Los Angeles in the 1900s

Angel’s Flight and Third Street
This bucolic scene was Los Angeles in the 1890s, Third Street looking west, past Hill Street. A church on the northeast corner is within walking distance of the residences. That’s the Crocker Mansion at the top of Bunker Hill, a landform that effectively cut off this part of the city from growth to the west.
[Image is from the University of Southern California archives. For a larger version, click here.]
This photo, made in the 1890s, shows the Third Street Tunnel before its completion and before the construction of Angels Flight. The palm tree is in front of the lot where the Conservative Life building will be erected. The Crocker mansion can barely be discerned in the haze.
[Image is from the University of Southern California archives.]
These early photos were both made around or after 1903, the year the Third Street tunnel was opened. Both appear to show one or both Angels Flight cable cars as open to the elements. If they were Olivet and Sinai, as the cars were named, they were later enclosed, as shown in the photo below. Note the simple arch in front of the tracks and the frame buildings with filigreed ornamentation.
In the lower photo above you can actually see the western end of the tunnel in the distance.
The lower photo shows how apartment buildings replaced the frame structures of earlier years. The Crocker Mansion is the fancy building at the top of Bunker Hill, and the viewing tower stands behind it to the right. There appear to be electric lights in the tunnel: In June 1903 a journalist had suggested coating the walls of the tunnel with radium to provide illumination.


The crowds on Third Street, particularly those gathered in the middle distance at Broadway, indicate a festive observance, perhaps the Fiesta de las Flores. One of the cable cars can be seen just above the word FLIGHT. Note the pedestrians on the steps who didn’t want to wait for the cable car or to pay a nickel for their ride. And there are plenty who walked through the Third Street tunnel from the west side of town.
The Crocker Mansion is almost completely hidden in this artificially colored shot from the early 1900s by a new apartment building that faces Clay Street. The Saint Helena Sanitarium, with a vegetarian restaurant, is on the northwest corner of Third and Hill. The gabled buildings at the left were later replaced by the Ferguson Building, shown below.
Ornamental street lights have been added.
[Image is from the Brent C. Dickerson site, A Visit to Old Los Angeles.]


The Crocker Mansion is gone in these shots from what appears to be the late teens, replaced by the Elks Lodge (the building bearing the sign BPOE, for Benevolent and Protective Order of Elks; the same initials appear on the new archway entrance to Angels Flight). Saint Helena’s has been replaced by a rooming house, but the vegetarian restaurant remains.

Dataset section:
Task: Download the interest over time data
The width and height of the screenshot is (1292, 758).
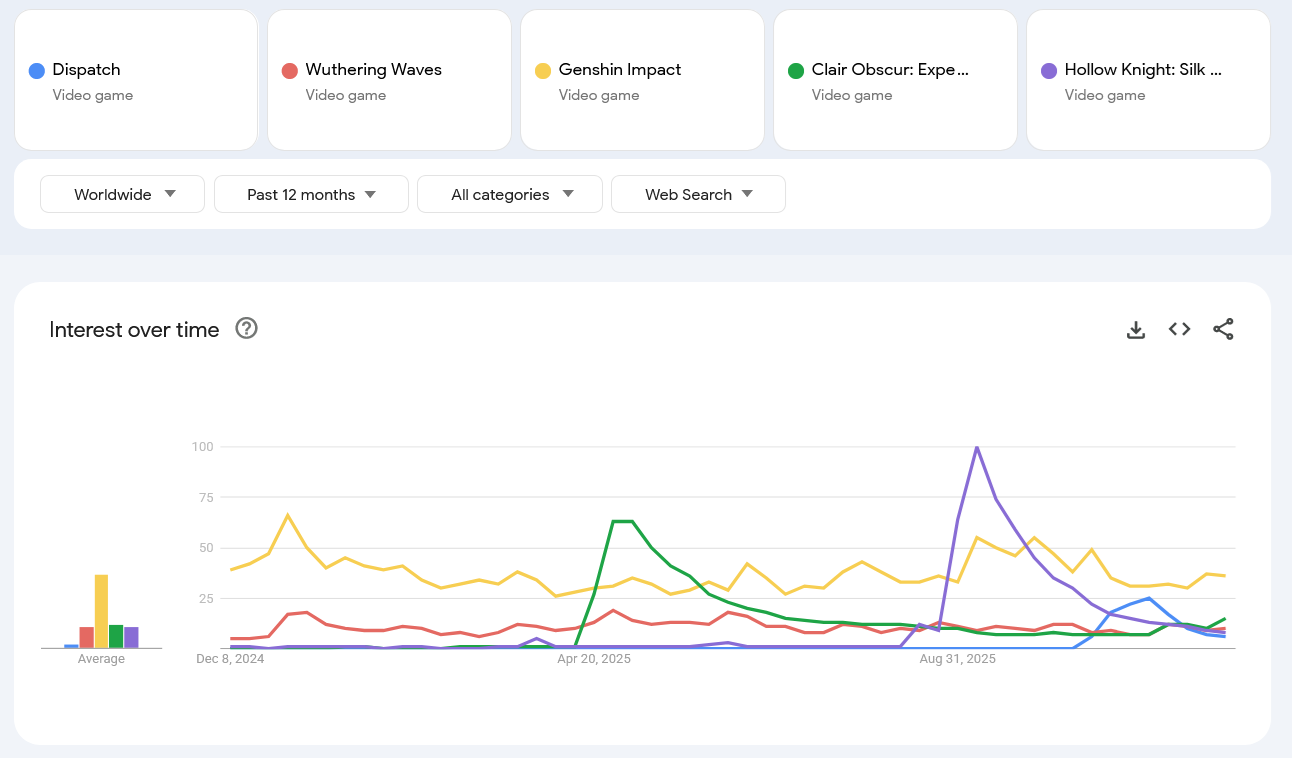Action: pyautogui.click(x=1135, y=329)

Problem set:
1. Please copy the passage from the Los Angeles text between "The Crocker Mansion is almost" and "Building, shown below.", inclusive.
2. List every street that the Los Angeles text mentions by name.

Solutions to the exercise:
1.
The Crocker Mansion is almost completely hidden in this artificially colored shot from the early 1900s by a new apartment building that faces Clay Street. The Saint Helena Sanitarium, with a vegetarian restaurant, is on the northwest corner of Third and Hill. The gabled buildings at the left were later replaced by the Ferguson Building, shown below.

2.
Third Street
Hill Street
Broadway
Clay Street